Monthly Archives: March 2015
You know how you find yourself ruminating about something and you can’t seem to let it go? It’s that time when someone says or does something and you keep replaying it in your head and thinking “How could they have said that?” or “Why did they treat me like that?” You know you are really in the thick of it when you start playing the whole thing over and you come up with about 4 different ‘comebacks’ or other things you wish you had said or done.
Recently, I seem to have gotten caught up in a plethora of experiences/interactions that left me shaking my head, wondering what the hell I did wrong, and questioning everything. Then I finally figured out that I needed a serious reality check. I was getting caught up in my fears, insecurities, and doubts. It’s one thing to have my own doubts, fears, and such. But when a combination of my own stuff is going on and then I get healthy doses of other people projecting their own jacked up stuff in the form of criticism, judgment, impatience and lack of understanding…well it becomes one heck of a downward spiral.
So the thing is, I like peace in my life. I like ease and understanding. When those things are lacking, I immediately look inward to figure out what is going on and what I can change. What I have found is that sometimes all I need is a basic reality check. Think about it like an insurance claim. Stick to the fact, nothing but the facts. Leave out all emotions, assumptions, and impact. What actually happened?
An example could be: “This person said something that hurt my feelings.”

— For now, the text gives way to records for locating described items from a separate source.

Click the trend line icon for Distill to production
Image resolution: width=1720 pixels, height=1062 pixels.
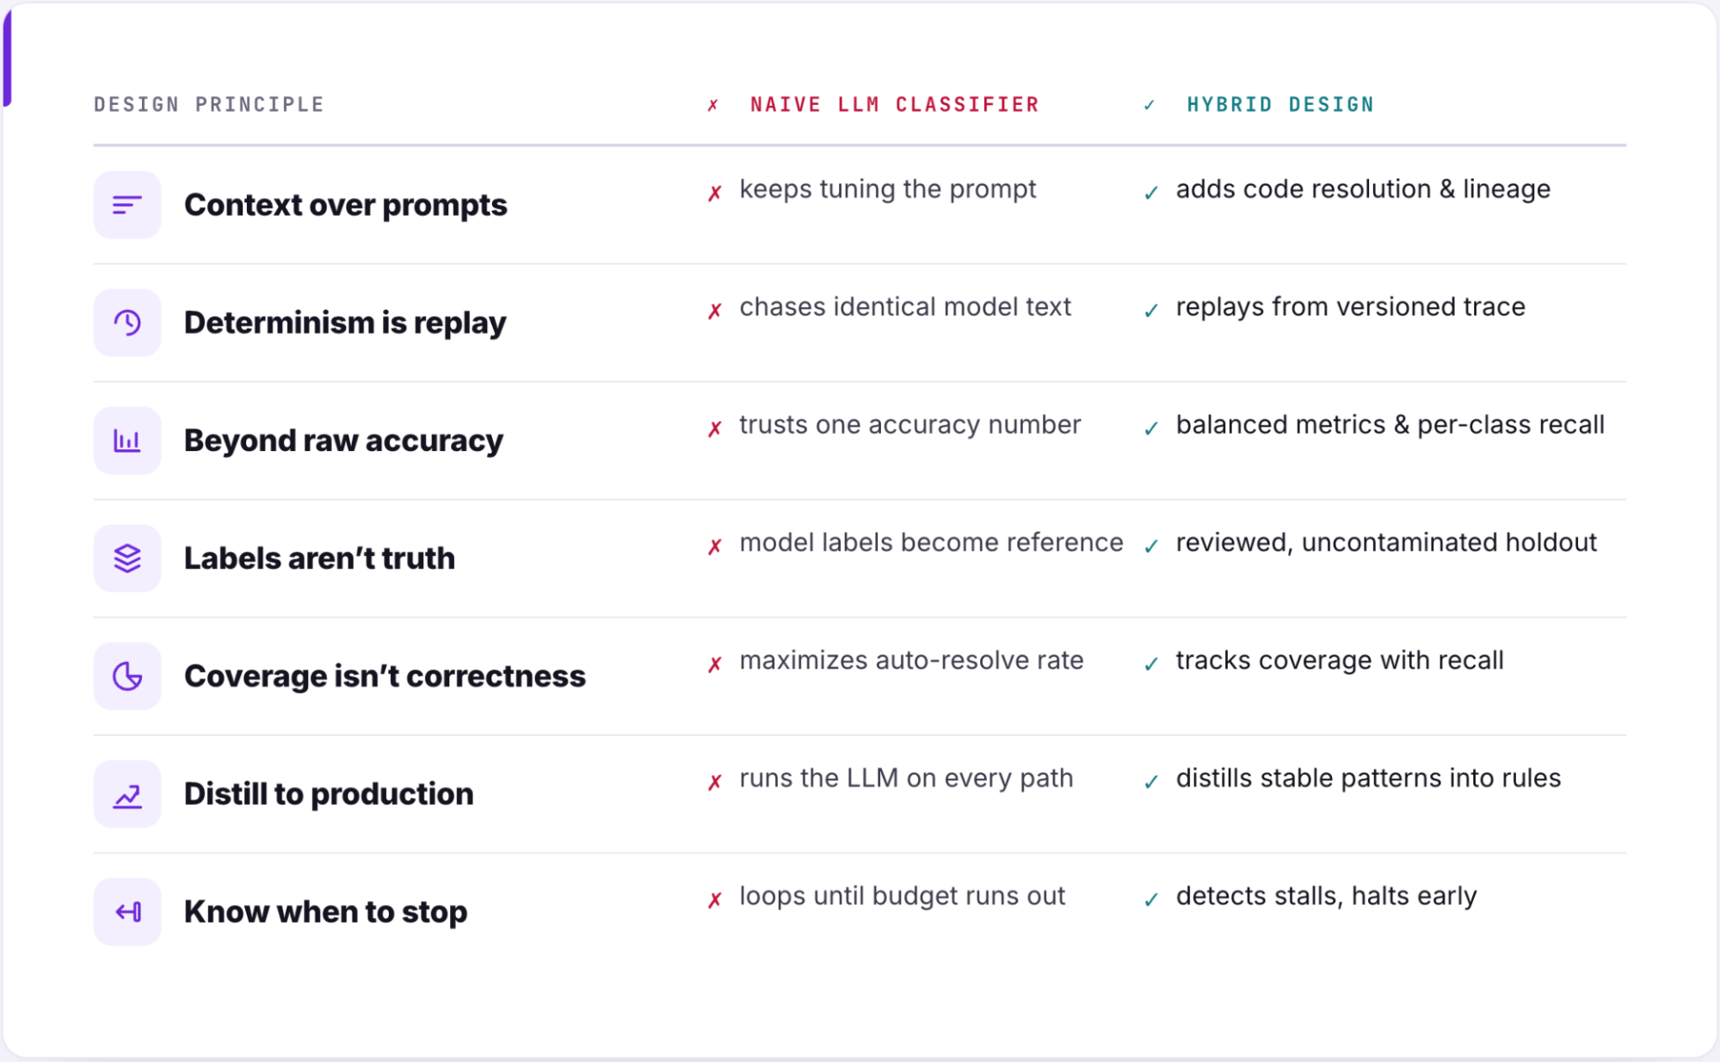(x=127, y=794)
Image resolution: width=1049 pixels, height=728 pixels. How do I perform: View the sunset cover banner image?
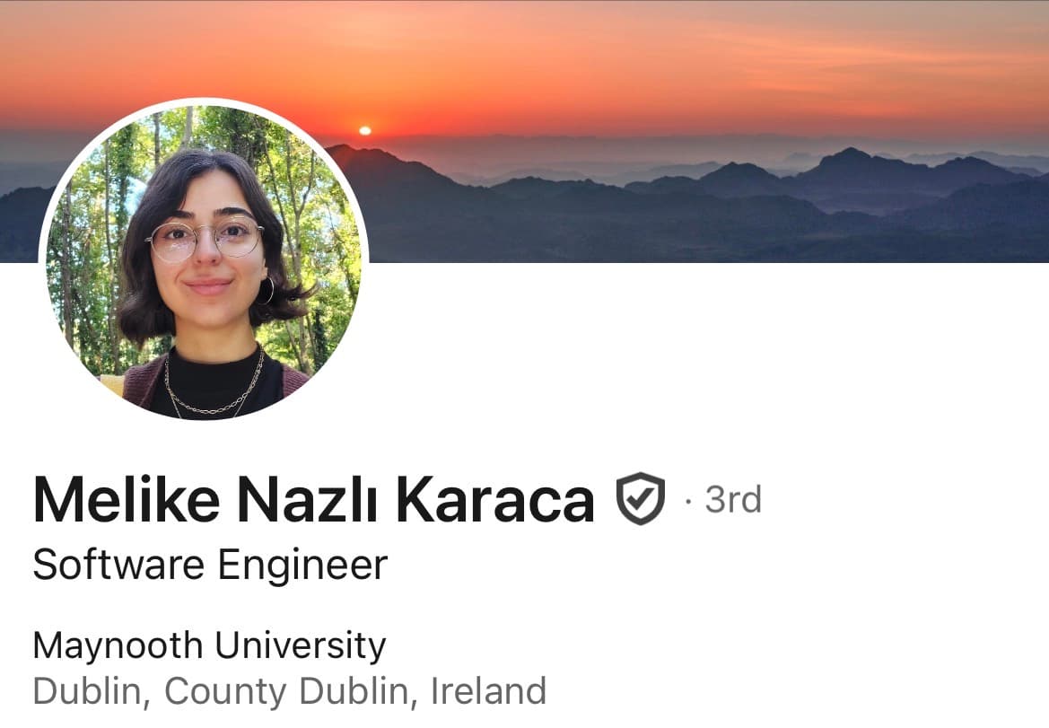524,131

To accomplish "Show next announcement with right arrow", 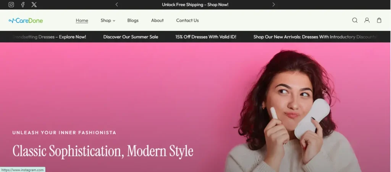I will 273,5.
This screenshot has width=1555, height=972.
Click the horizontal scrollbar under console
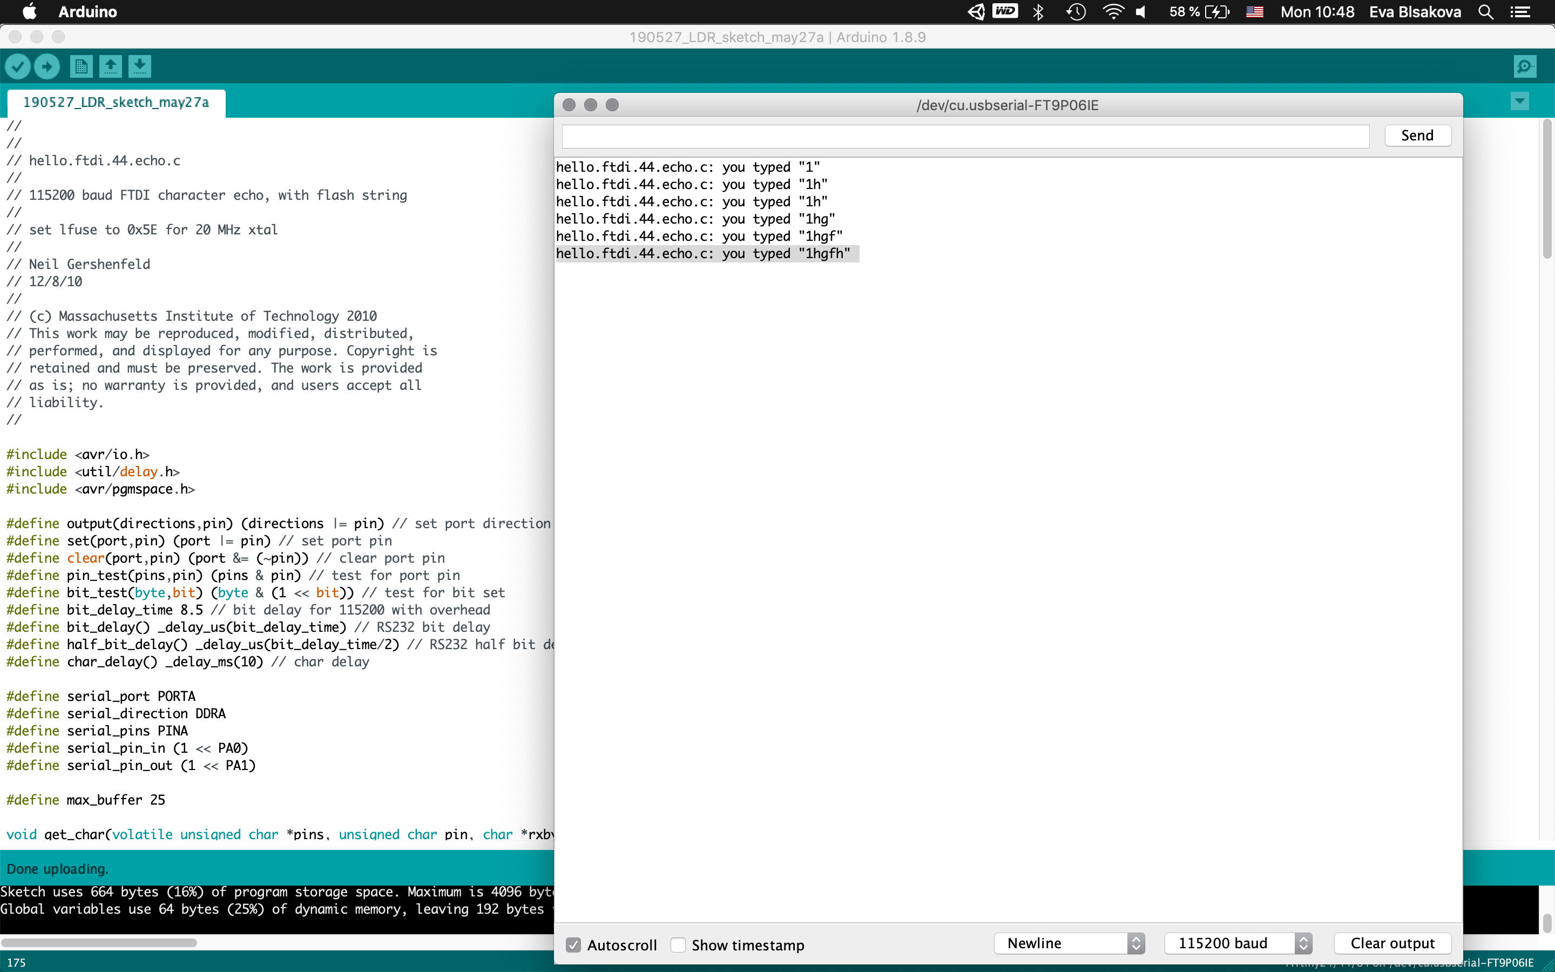(100, 942)
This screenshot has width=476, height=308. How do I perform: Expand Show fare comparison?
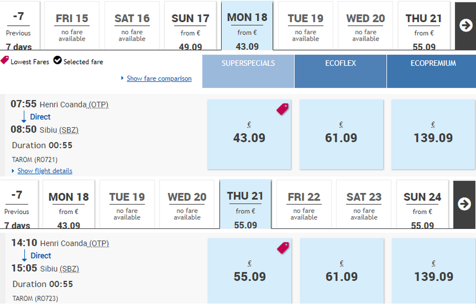click(x=159, y=78)
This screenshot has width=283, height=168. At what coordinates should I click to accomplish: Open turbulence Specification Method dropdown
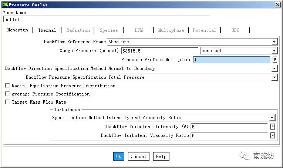tap(272, 118)

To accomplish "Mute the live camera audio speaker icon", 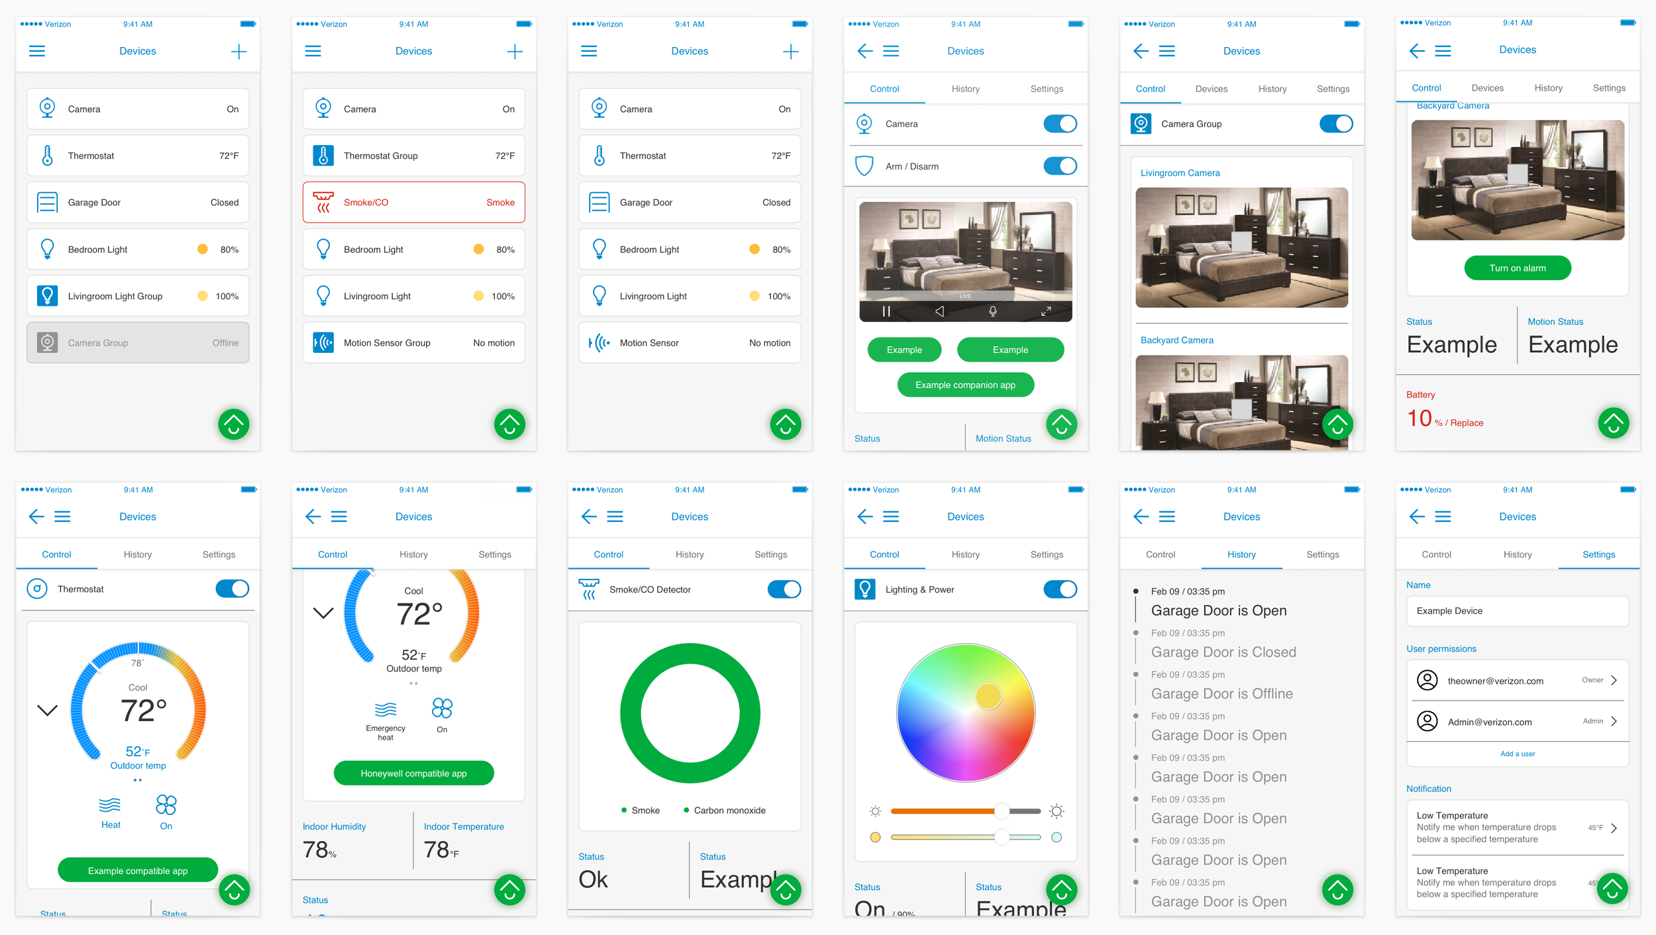I will (x=939, y=311).
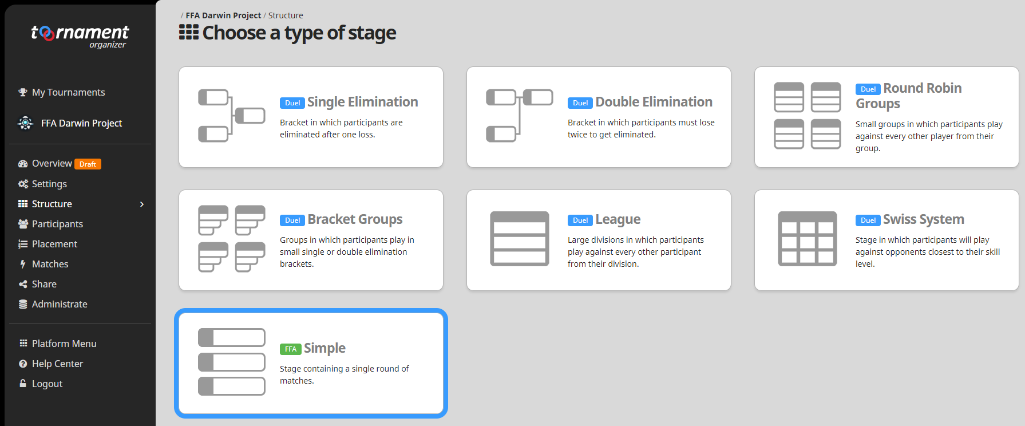1025x426 pixels.
Task: Click the Swiss System grid icon
Action: [x=807, y=239]
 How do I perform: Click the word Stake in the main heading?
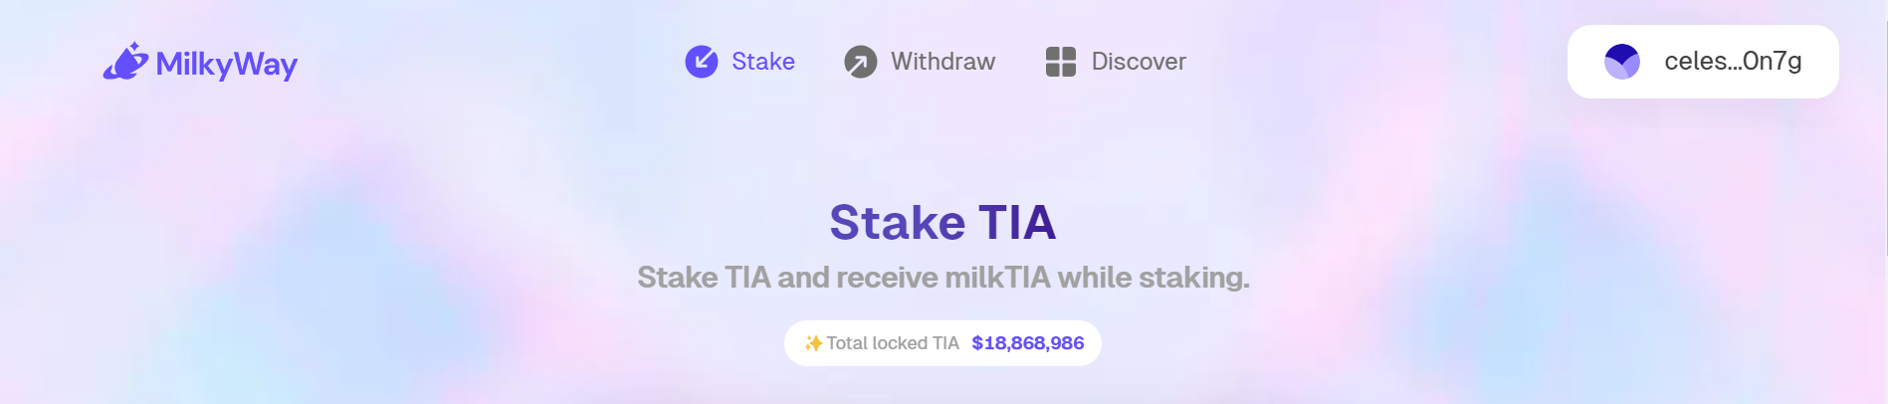(x=898, y=222)
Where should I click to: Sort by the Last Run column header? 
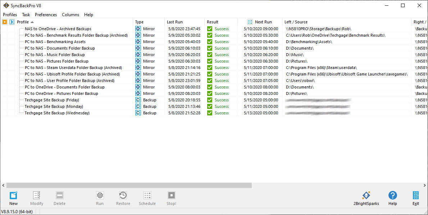tap(175, 22)
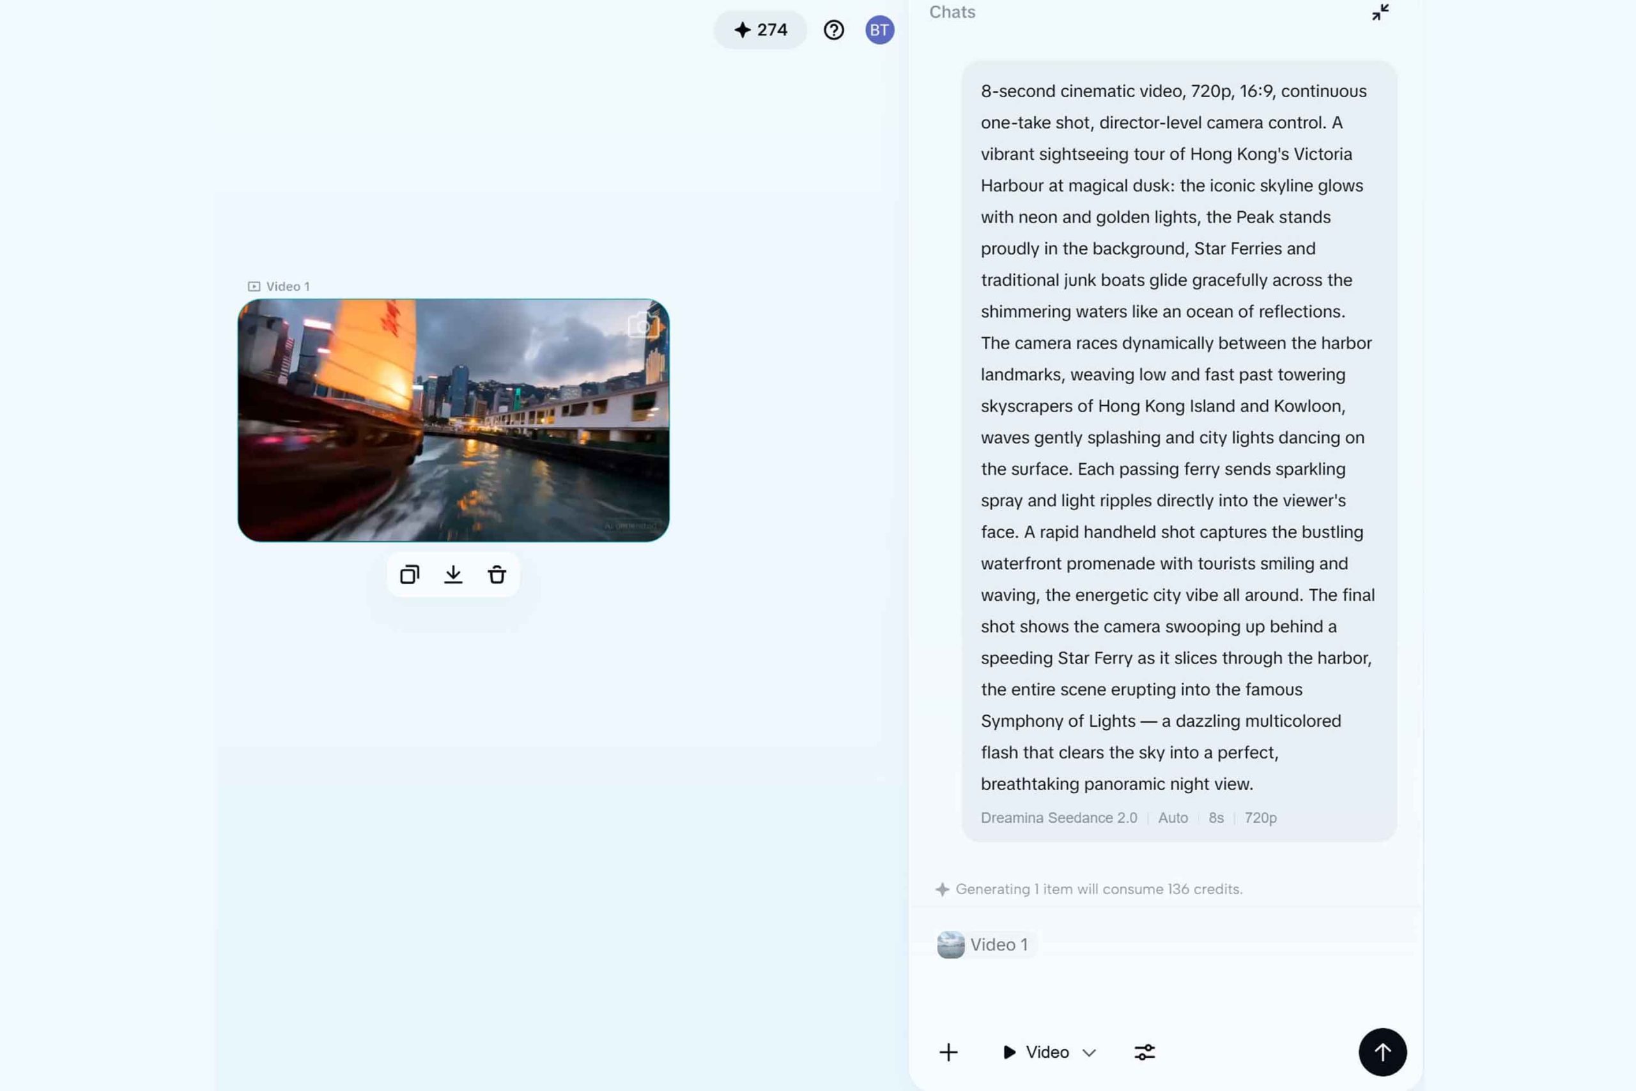Delete Video 1 with trash icon

497,575
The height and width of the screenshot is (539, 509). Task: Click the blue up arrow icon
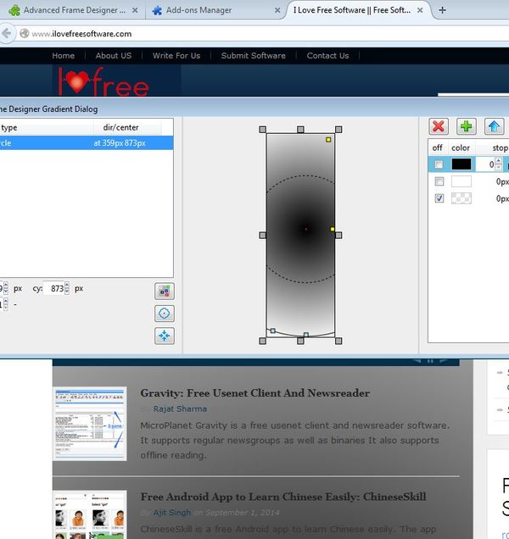pyautogui.click(x=495, y=126)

The reality check? Someone made a statement. It’s not about denying feelings were in fact hurt, it’s about the fact that the only thing that happened in that moment was someone made a statement. Can you take that statement, interpret it, internalize it, then experience in a variety of ways? Sure. And that is the exact stuff to let go for a true reality check. When you start to play it out in your head and determine that the statement was right or wrong, that it was given with disrespect, that it somehow reflects your value; you are including assumptions and judgement. But it’s not about making assumptions OR judgement. It’s about looking at the facts. A statement was made. An action was taken. It does not have to define everything you are or represent the whole world.
The reality check doesn’t make a hurtful interaction go away, it doesn’t make a feeling not be present. It simply allows an opportunity to gain some objectivity and practice some self compassion and kindness. When we release our emotional attachments and judgments we can allow more room for understanding which ultimately can create a path of love through the form of forgiveness (whether it be for ourselves or someone else).